DATA TO PROCESS Start Marker

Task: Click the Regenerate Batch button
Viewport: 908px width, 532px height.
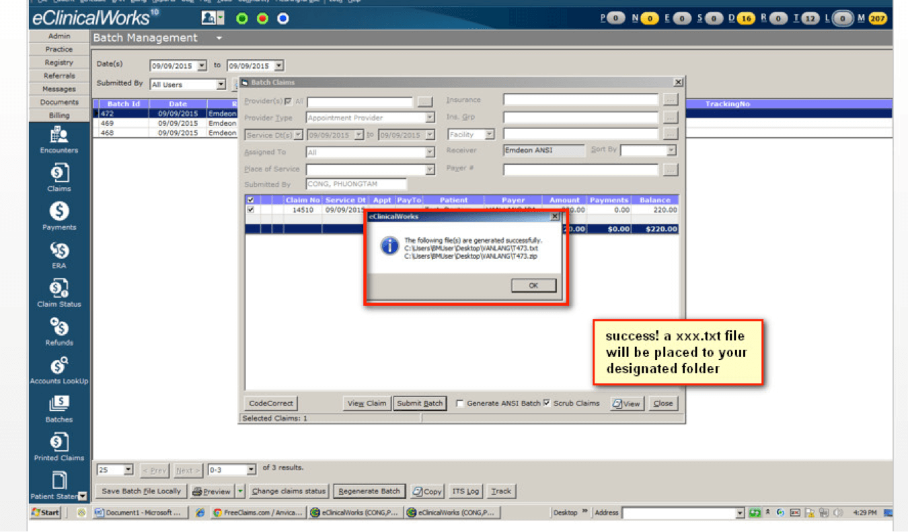Action: pos(369,491)
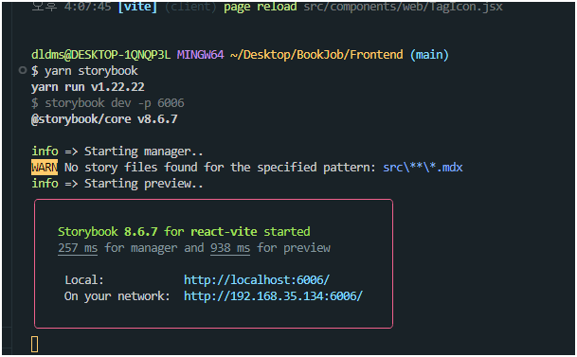Open the http://localhost:6006/ link
The width and height of the screenshot is (577, 357).
pyautogui.click(x=257, y=280)
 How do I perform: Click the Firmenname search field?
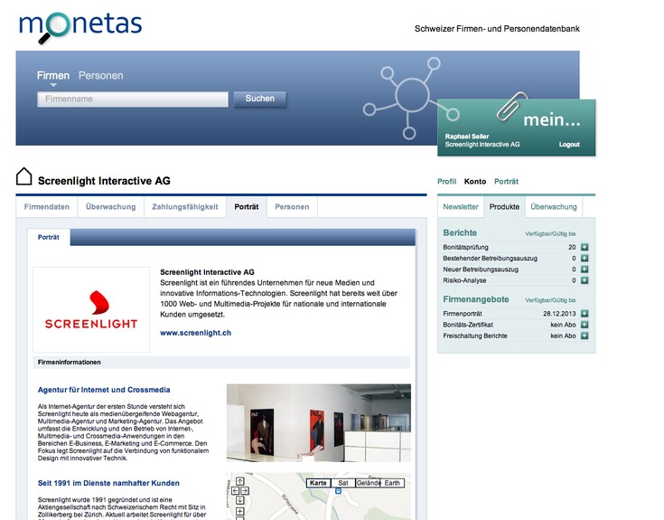click(132, 99)
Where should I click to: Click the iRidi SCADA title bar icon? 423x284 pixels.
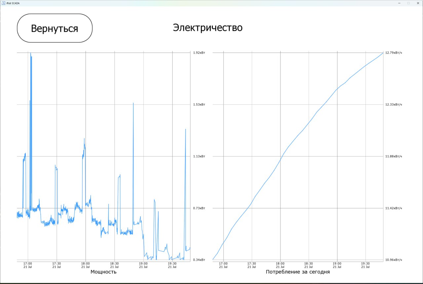(3, 3)
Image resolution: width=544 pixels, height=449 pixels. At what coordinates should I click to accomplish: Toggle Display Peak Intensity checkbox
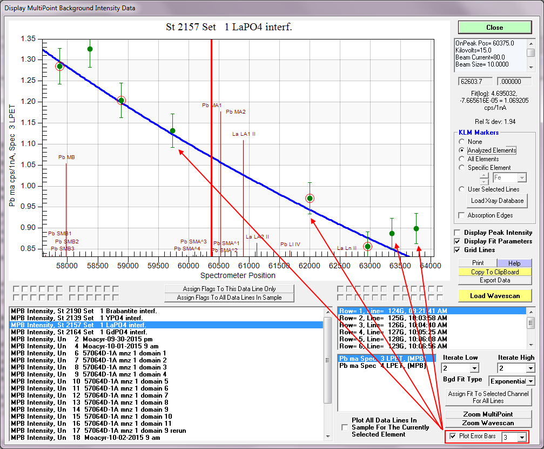(458, 233)
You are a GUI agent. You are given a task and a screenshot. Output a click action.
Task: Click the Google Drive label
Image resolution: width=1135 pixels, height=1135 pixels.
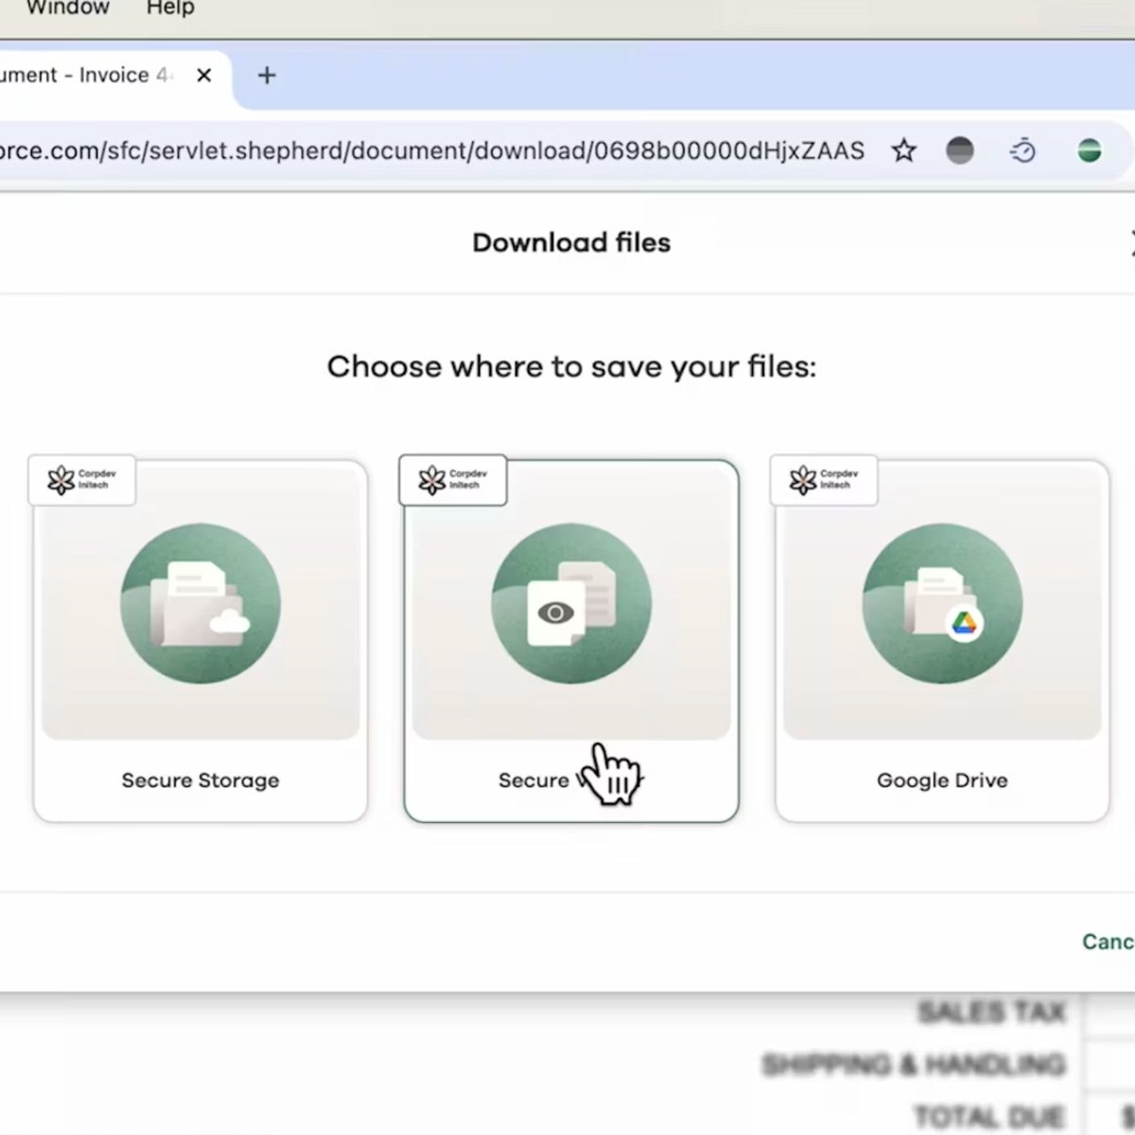942,780
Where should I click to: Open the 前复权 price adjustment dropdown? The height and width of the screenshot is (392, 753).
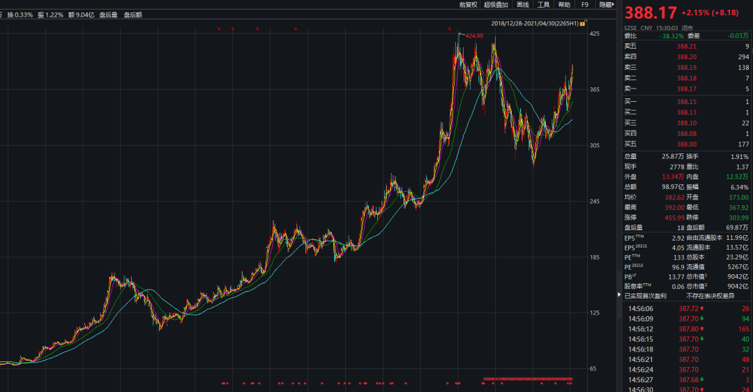468,5
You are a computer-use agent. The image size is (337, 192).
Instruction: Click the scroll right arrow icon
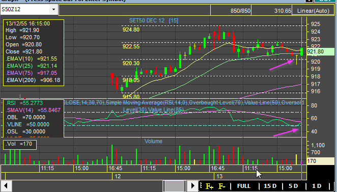pos(192,186)
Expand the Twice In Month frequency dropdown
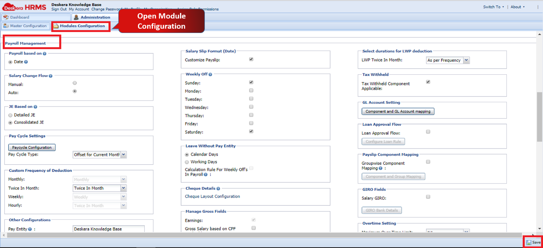This screenshot has height=248, width=543. tap(123, 188)
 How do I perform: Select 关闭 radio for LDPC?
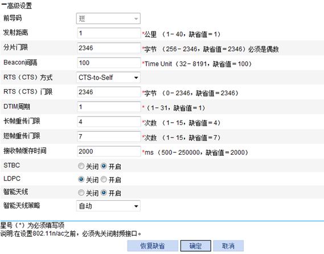tap(81, 179)
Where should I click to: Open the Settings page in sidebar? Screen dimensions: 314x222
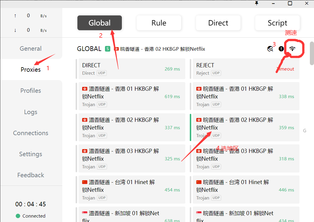(x=31, y=154)
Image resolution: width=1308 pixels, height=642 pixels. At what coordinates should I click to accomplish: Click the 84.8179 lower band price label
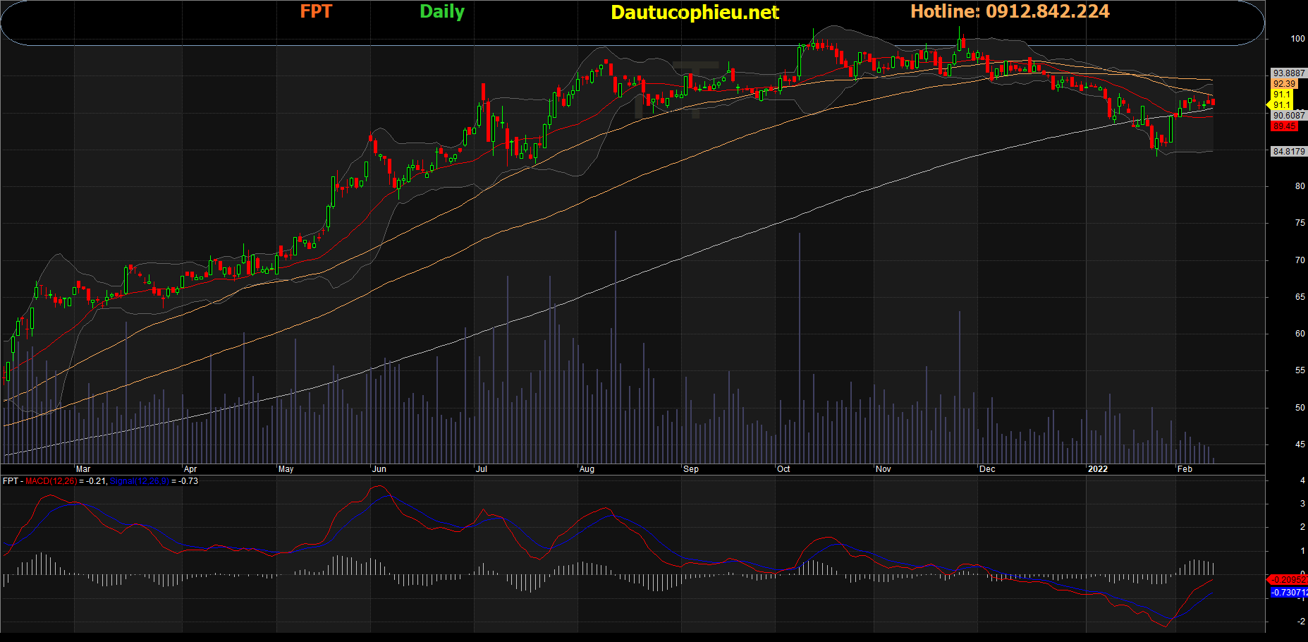click(x=1288, y=152)
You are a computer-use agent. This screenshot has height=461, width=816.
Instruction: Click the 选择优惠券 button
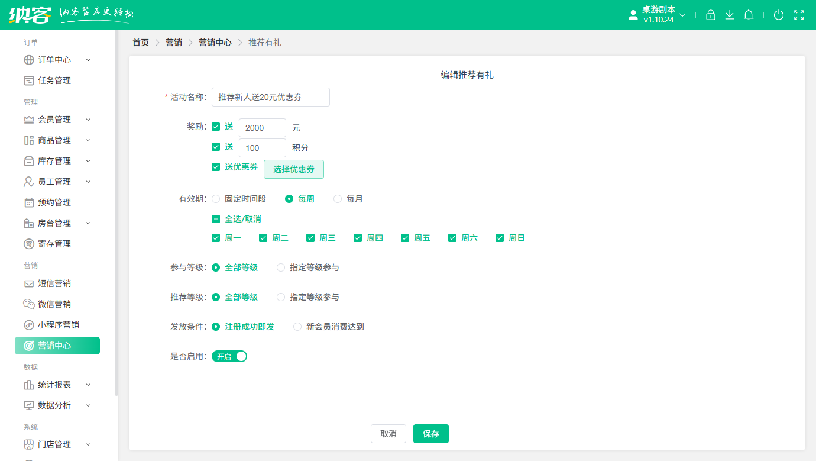[x=294, y=169]
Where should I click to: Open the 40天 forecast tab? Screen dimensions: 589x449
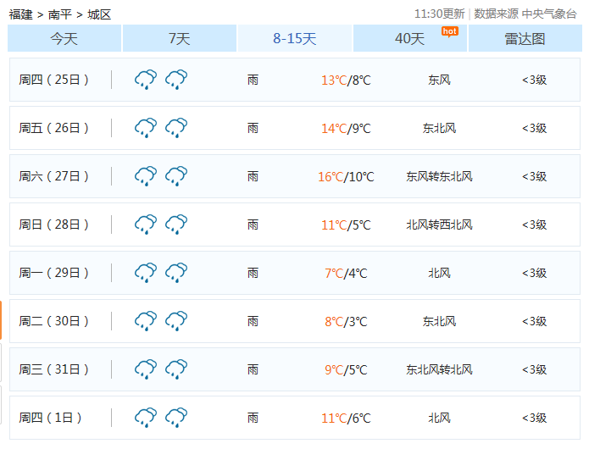click(409, 39)
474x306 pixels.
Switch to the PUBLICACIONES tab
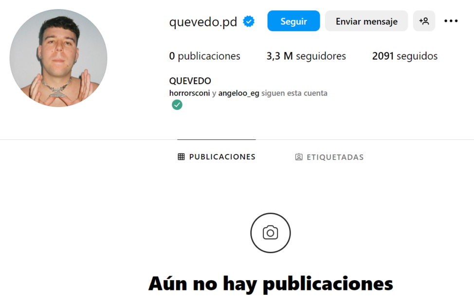217,156
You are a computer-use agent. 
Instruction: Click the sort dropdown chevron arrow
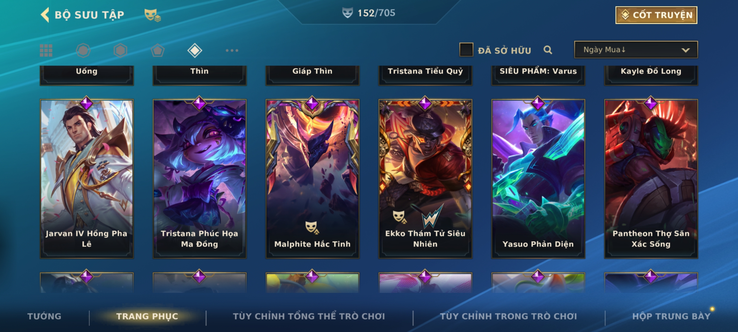click(685, 50)
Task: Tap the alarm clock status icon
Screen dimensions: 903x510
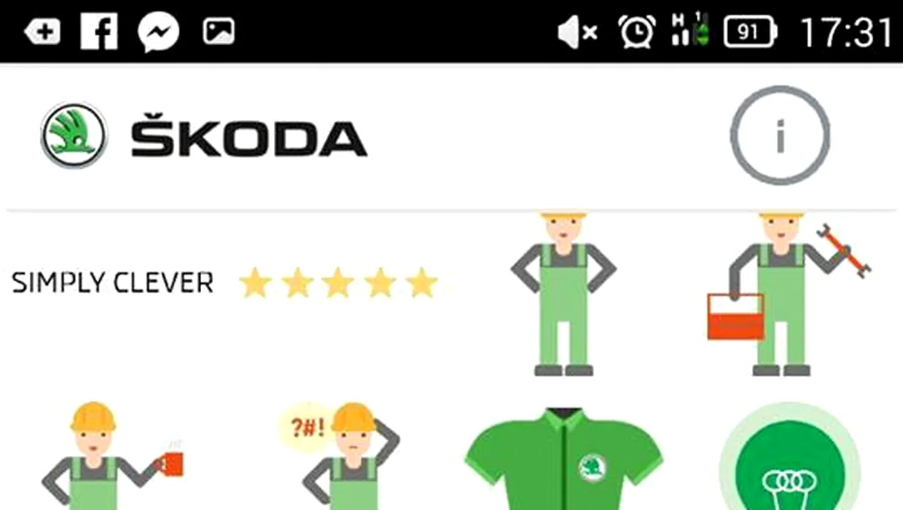Action: tap(637, 31)
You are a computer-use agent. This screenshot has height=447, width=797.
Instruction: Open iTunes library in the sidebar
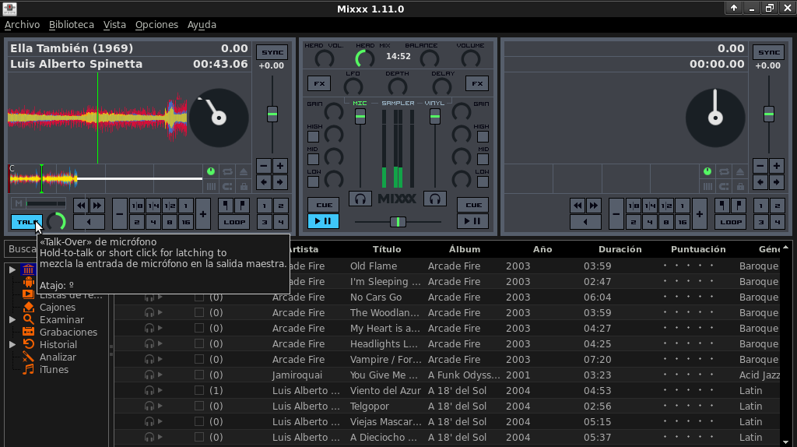54,369
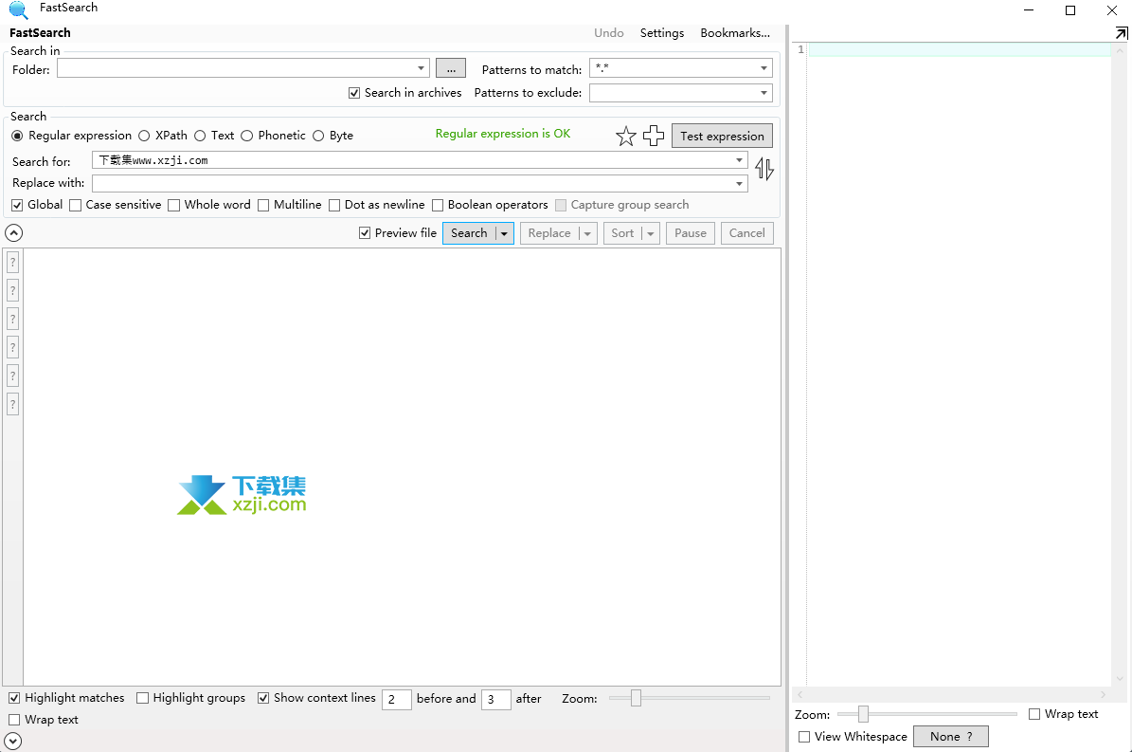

DATA TO PROCESS End Marker

TASK PROMPT = After locating "Image resolution: width=1308" and "474x306 pixels." in the records above, return exactly the line holding each one and every line between them; leave out the pictures.

EXERCISE OUTPUT =
Image resolution: width=1308 pixels, height=642 pixels. At what coordinates should I click to accomplish: Click the 84.8179 lower band price label
click(x=1288, y=152)
You are a computer-use agent. This screenshot has height=461, width=816.
Instruction: Click the 选择优惠券 button
[x=294, y=169]
Where should I click to: Open the 40天 forecast tab? Screen dimensions: 589x449
click(409, 39)
474x306 pixels.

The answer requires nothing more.